> _TO DO_
When you reach the line that contains "Task: Click the 设计表 (Design Table) button" below, transcribe it and each line after it word for word to the end of the records, omitting pictures.

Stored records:
<<<<
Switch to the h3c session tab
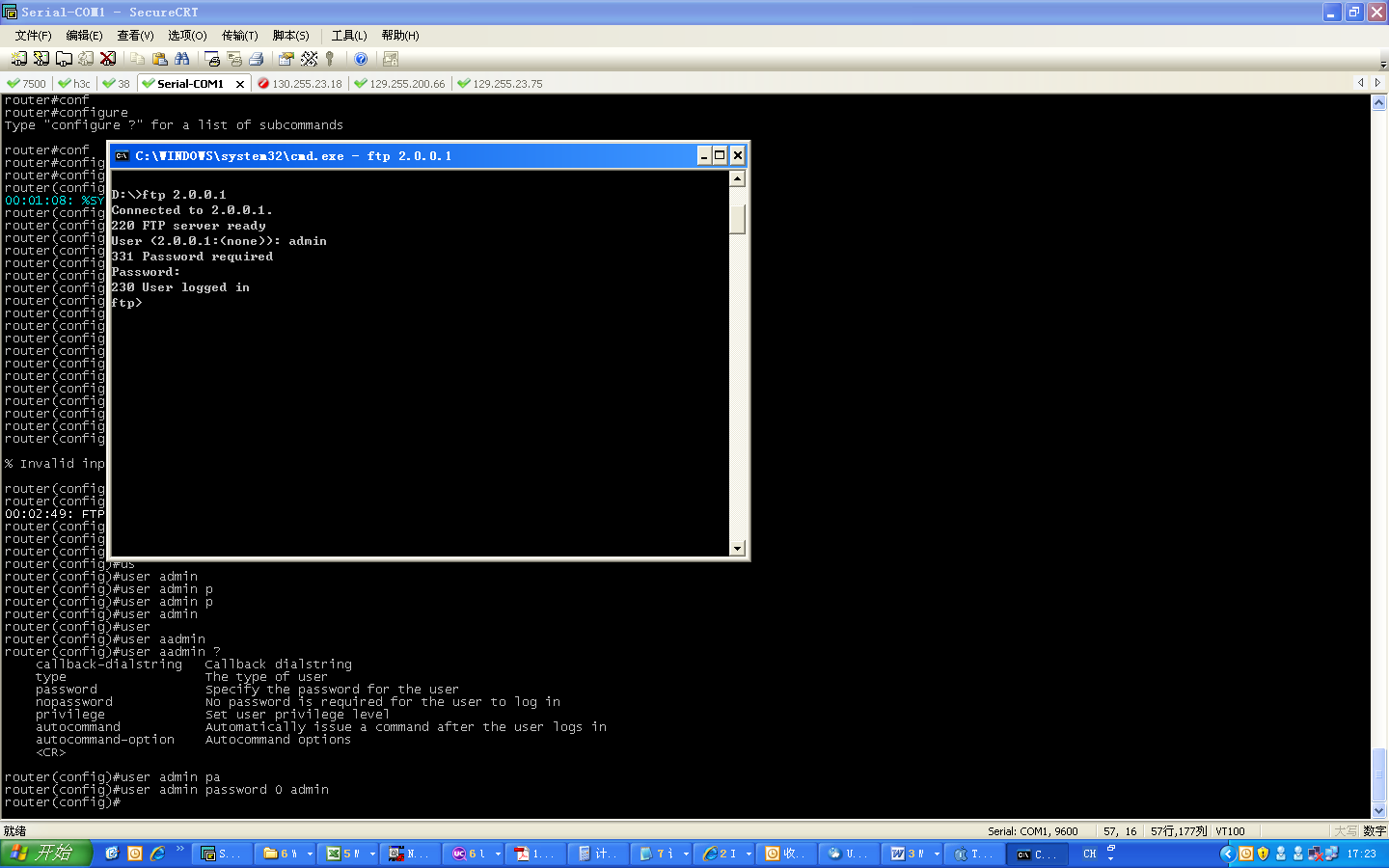Image resolution: width=1389 pixels, height=868 pixels. [75, 84]
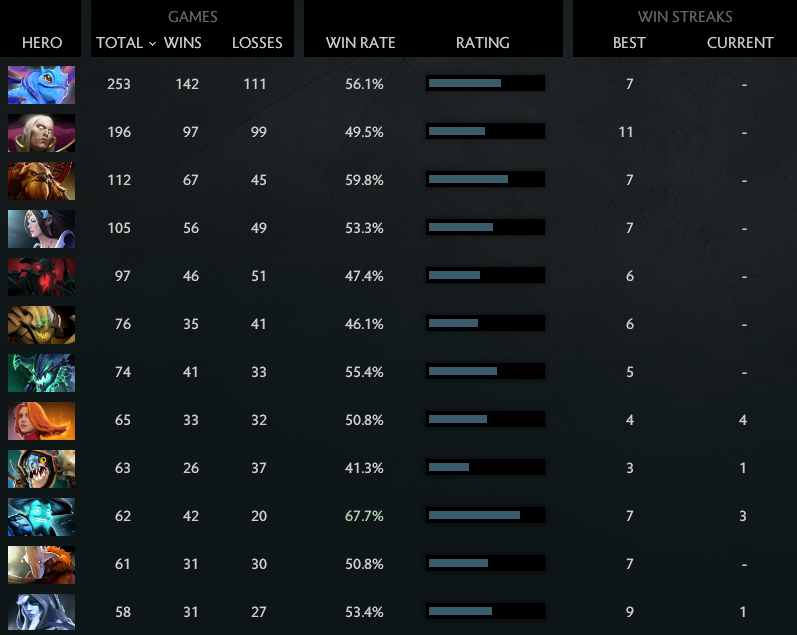This screenshot has width=797, height=635.
Task: Click the sort arrow next to TOTAL
Action: (152, 44)
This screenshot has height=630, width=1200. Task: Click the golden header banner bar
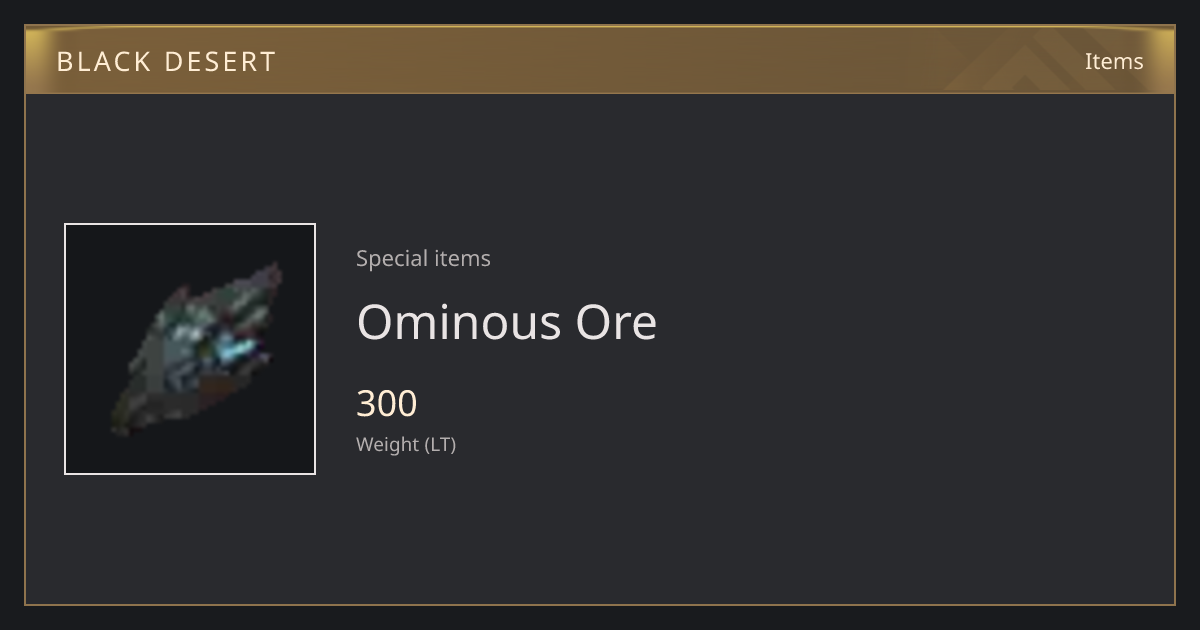coord(600,60)
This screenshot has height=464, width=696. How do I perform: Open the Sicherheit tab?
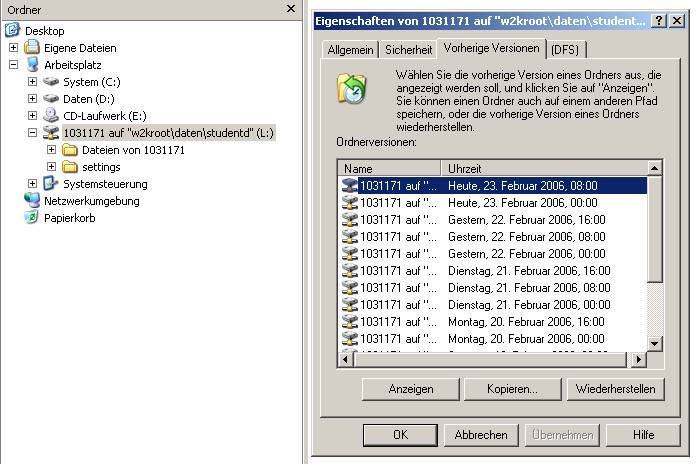point(409,49)
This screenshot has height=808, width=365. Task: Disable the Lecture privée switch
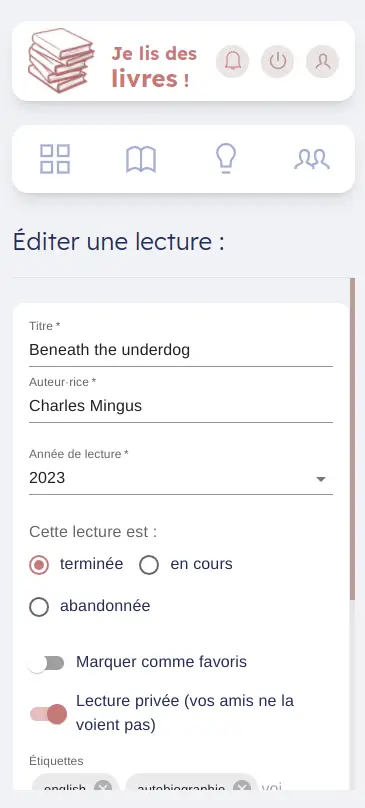(48, 714)
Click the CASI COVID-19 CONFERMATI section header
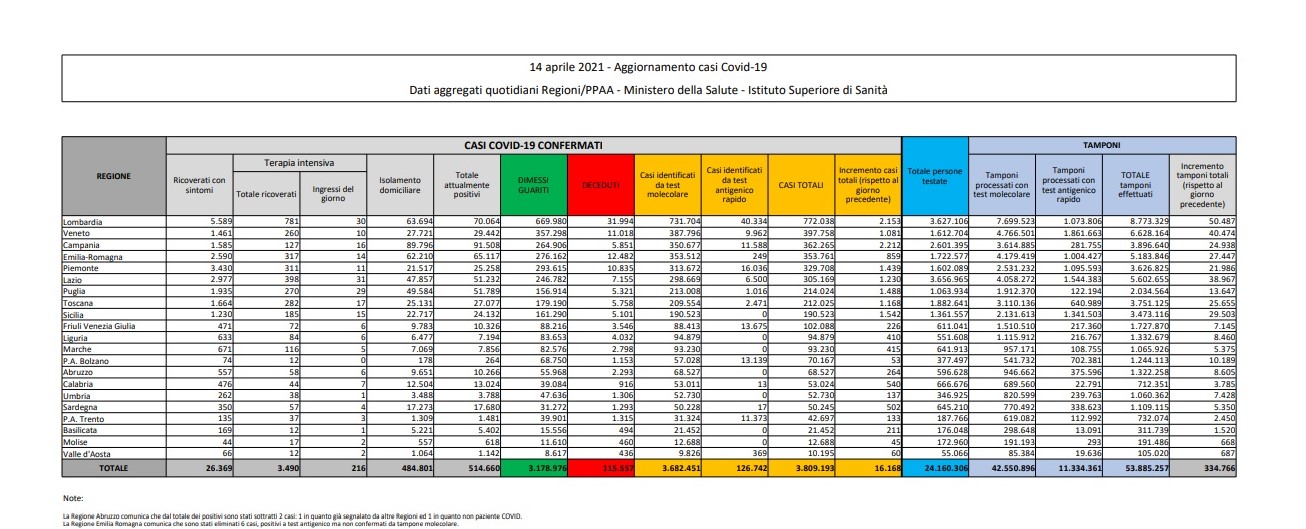Screen dimensions: 1306x529 click(x=533, y=144)
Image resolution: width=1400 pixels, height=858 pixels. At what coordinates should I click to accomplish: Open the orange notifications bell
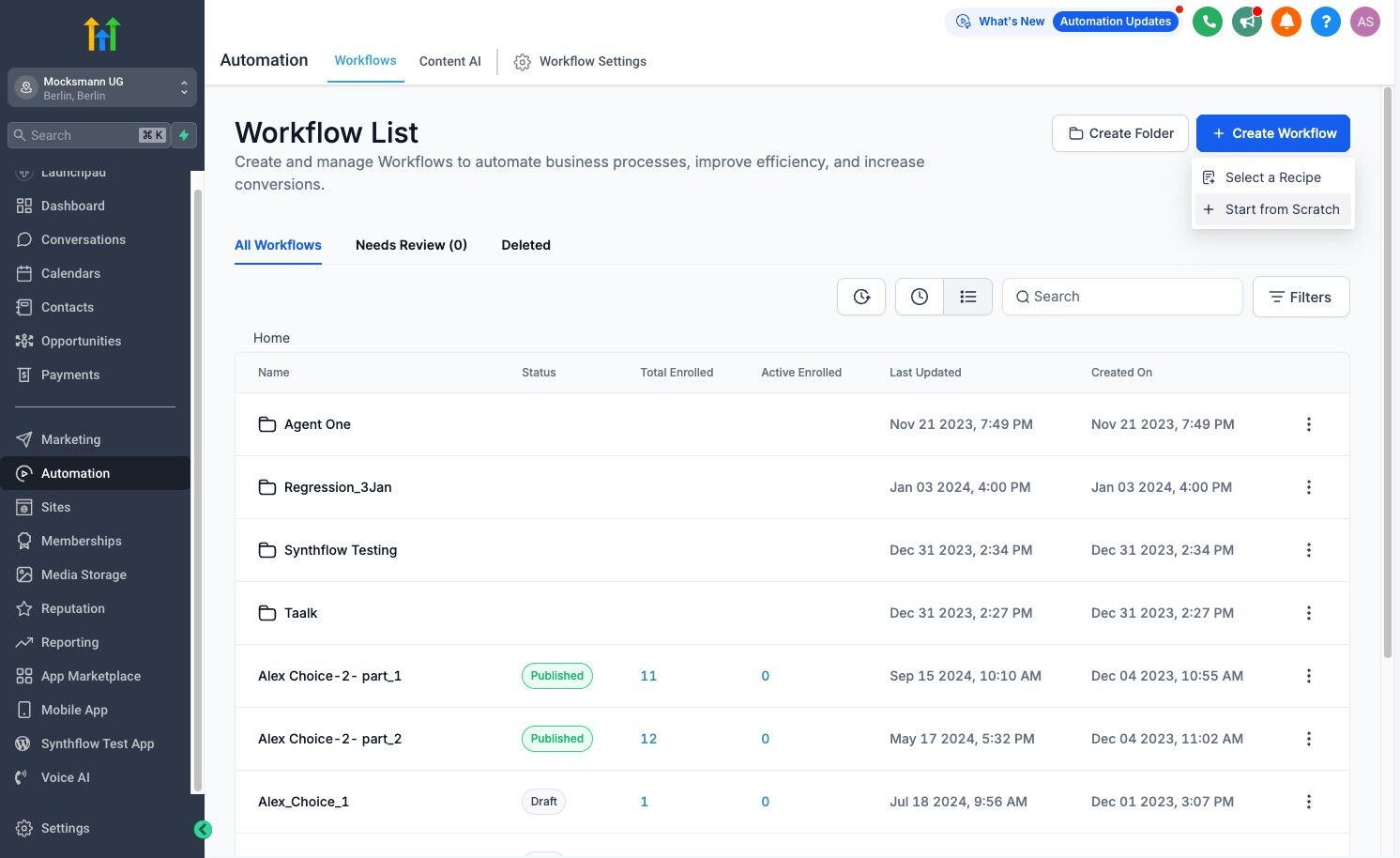pyautogui.click(x=1286, y=22)
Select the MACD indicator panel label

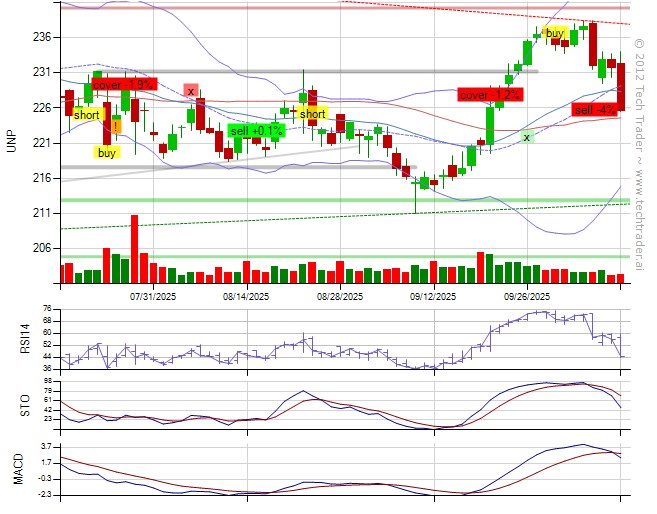(17, 469)
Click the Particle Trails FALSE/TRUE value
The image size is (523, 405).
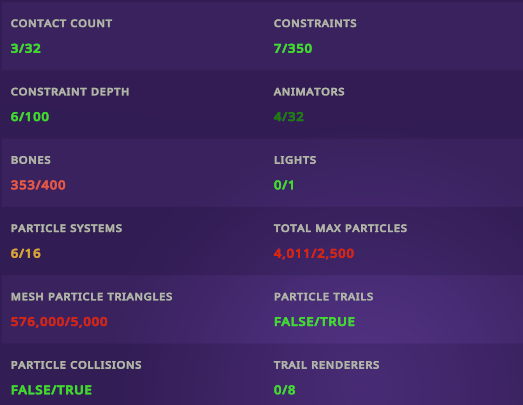click(315, 322)
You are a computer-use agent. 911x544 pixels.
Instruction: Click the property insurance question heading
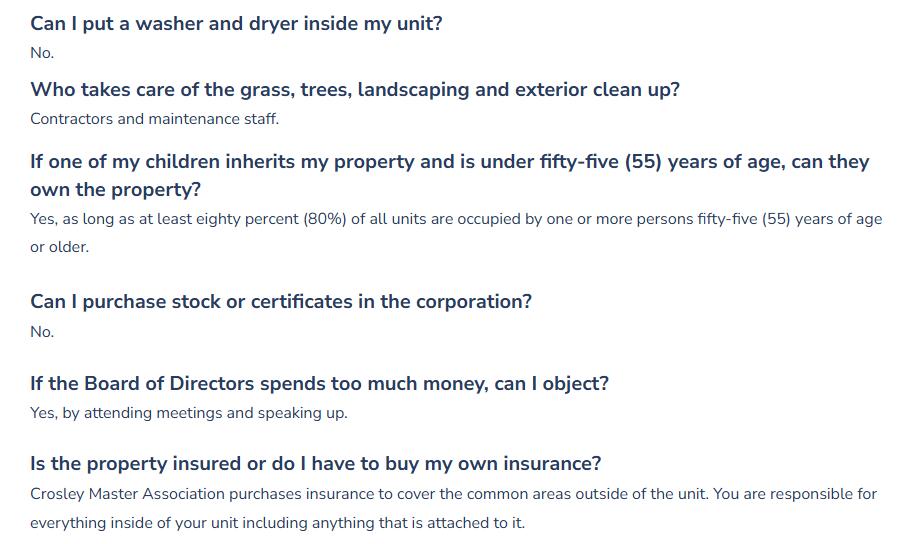point(315,464)
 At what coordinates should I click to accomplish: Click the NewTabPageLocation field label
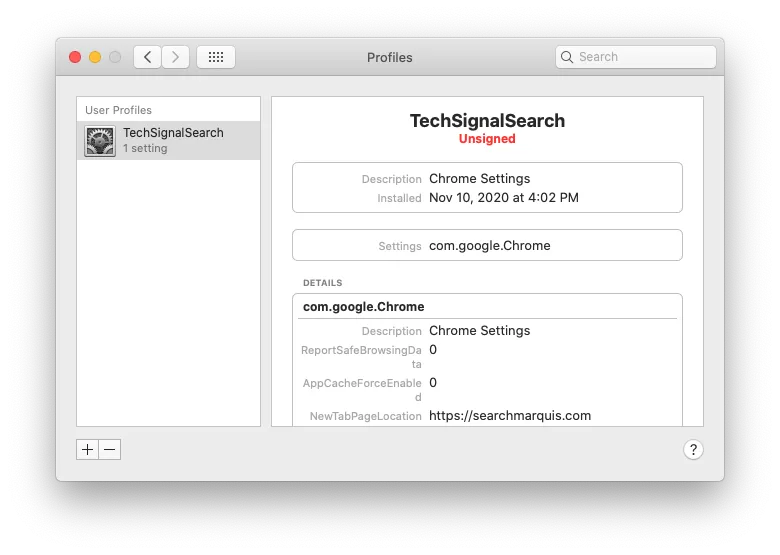pyautogui.click(x=365, y=416)
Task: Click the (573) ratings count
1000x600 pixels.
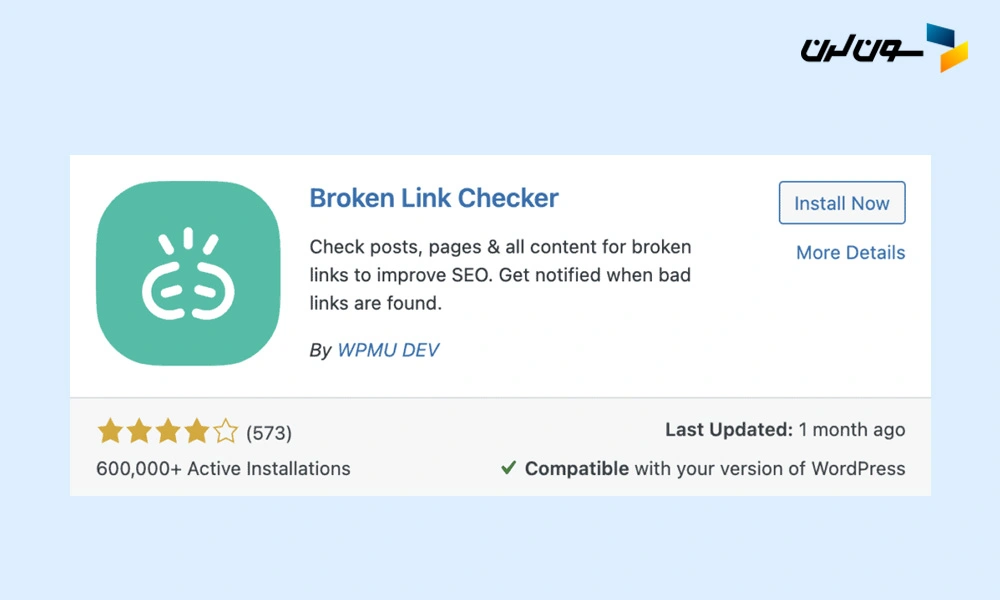Action: (x=269, y=433)
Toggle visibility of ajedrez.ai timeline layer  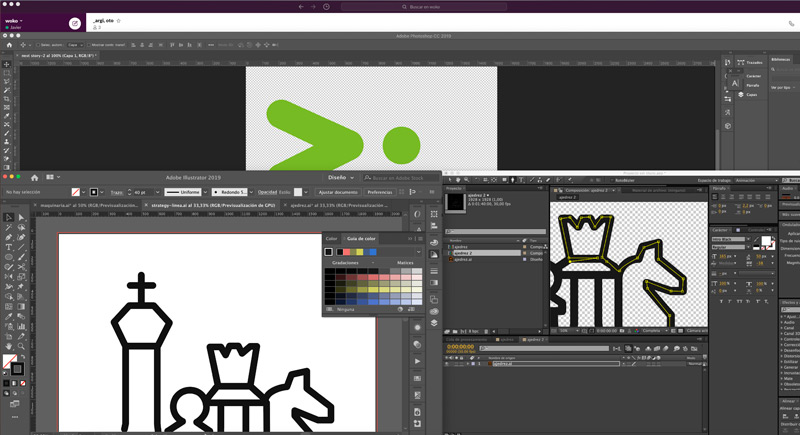[x=446, y=365]
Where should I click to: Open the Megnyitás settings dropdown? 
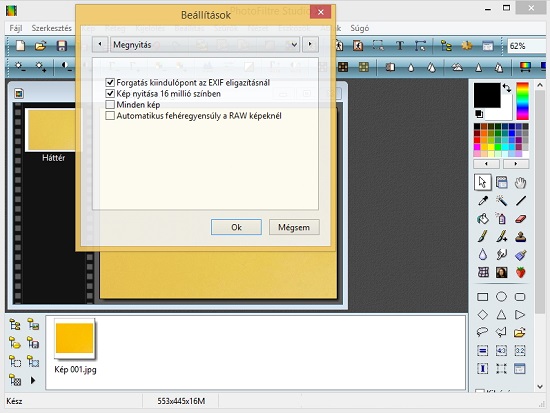205,45
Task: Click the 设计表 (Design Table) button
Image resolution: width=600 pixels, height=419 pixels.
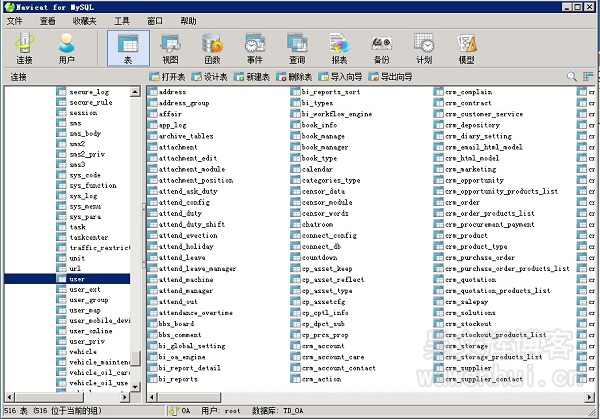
>>>>
> _RESPONSE AREA_
Task: Click the 设计表 (Design Table) button
Image resolution: width=600 pixels, height=419 pixels.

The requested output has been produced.